Aim:
Render the listing as a numbered list, beginning at the line that contains "Maximize the Options window" and continuing through the end of the listing. Leave out blank lines and pictures.

Excerpted data:
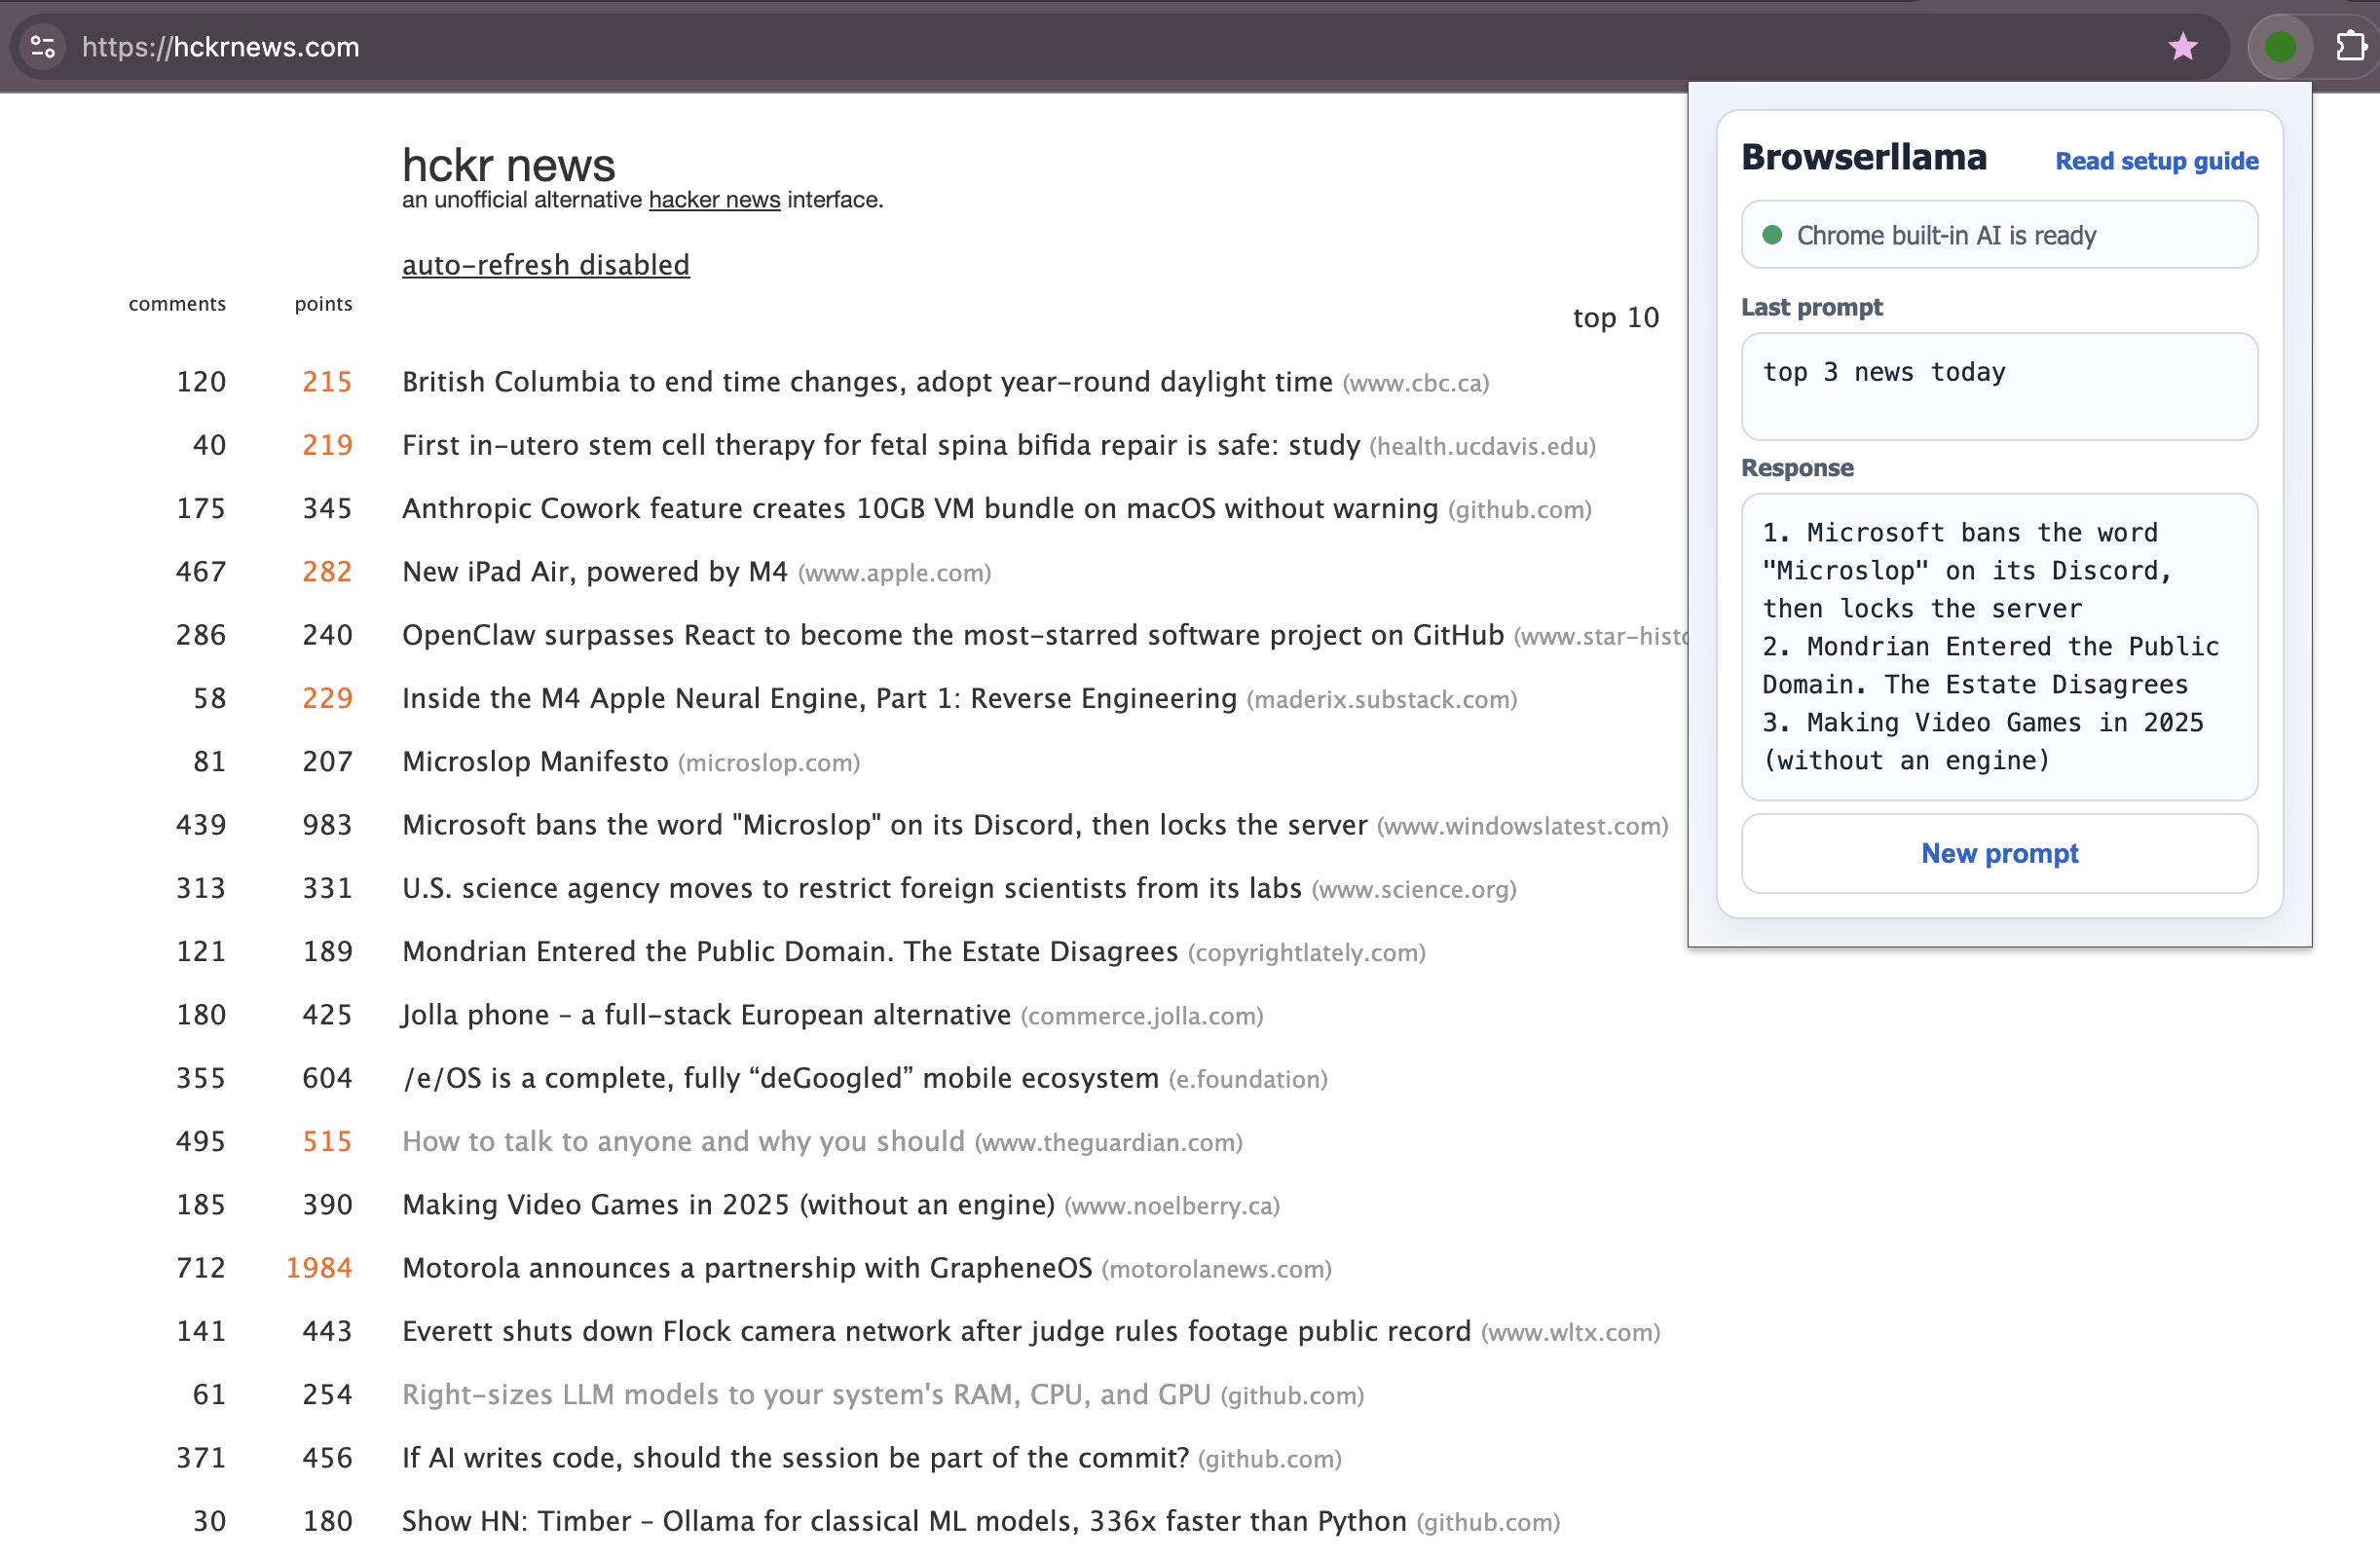Enable auto-refresh on hckr news
Viewport: 2380px width, 1560px height.
click(545, 264)
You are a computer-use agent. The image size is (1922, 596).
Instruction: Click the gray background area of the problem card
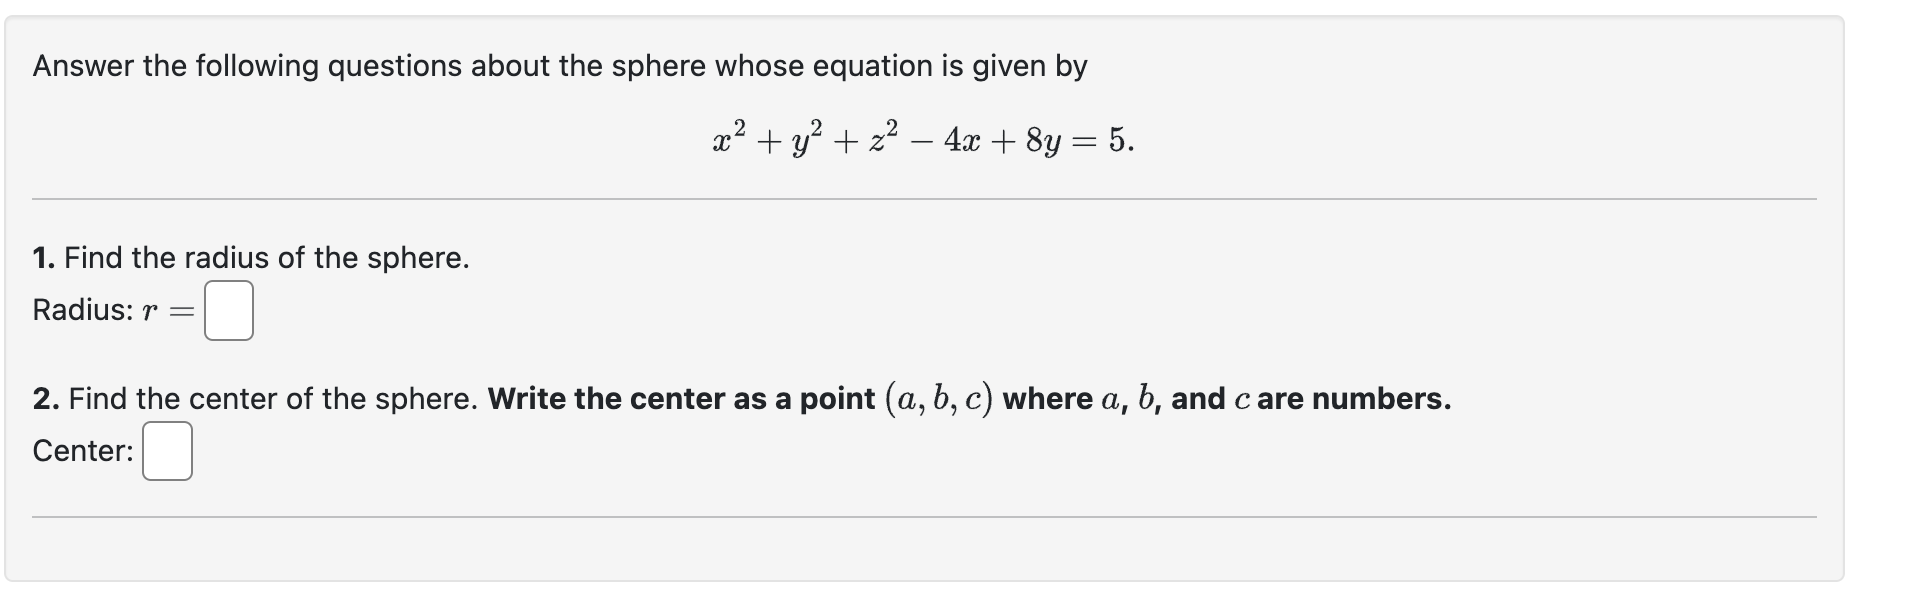[1600, 300]
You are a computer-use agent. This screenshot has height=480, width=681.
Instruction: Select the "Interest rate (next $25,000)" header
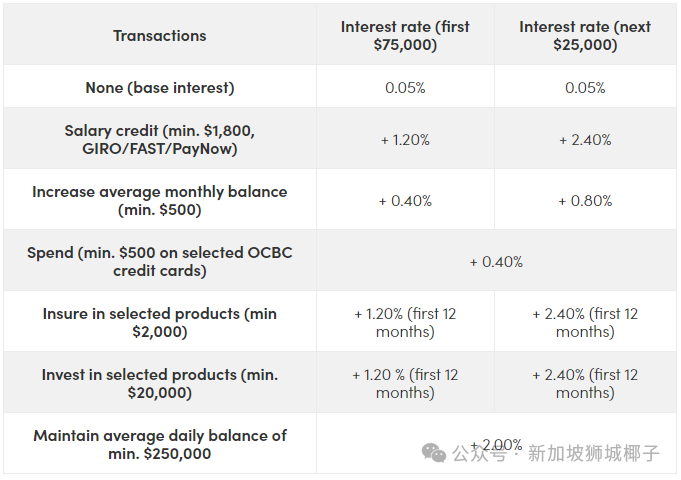(585, 36)
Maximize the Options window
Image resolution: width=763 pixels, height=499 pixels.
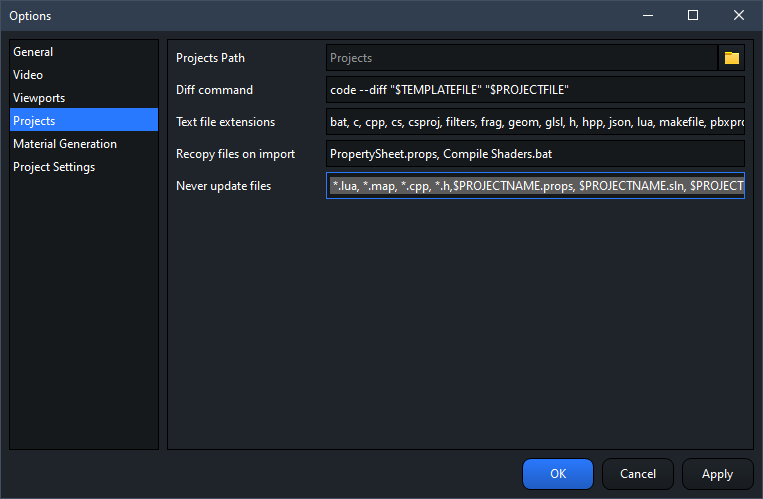[693, 15]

Problem solution:
1. Maximize the Options window
2. Image resolution: width=763 pixels, height=499 pixels.
3. [693, 15]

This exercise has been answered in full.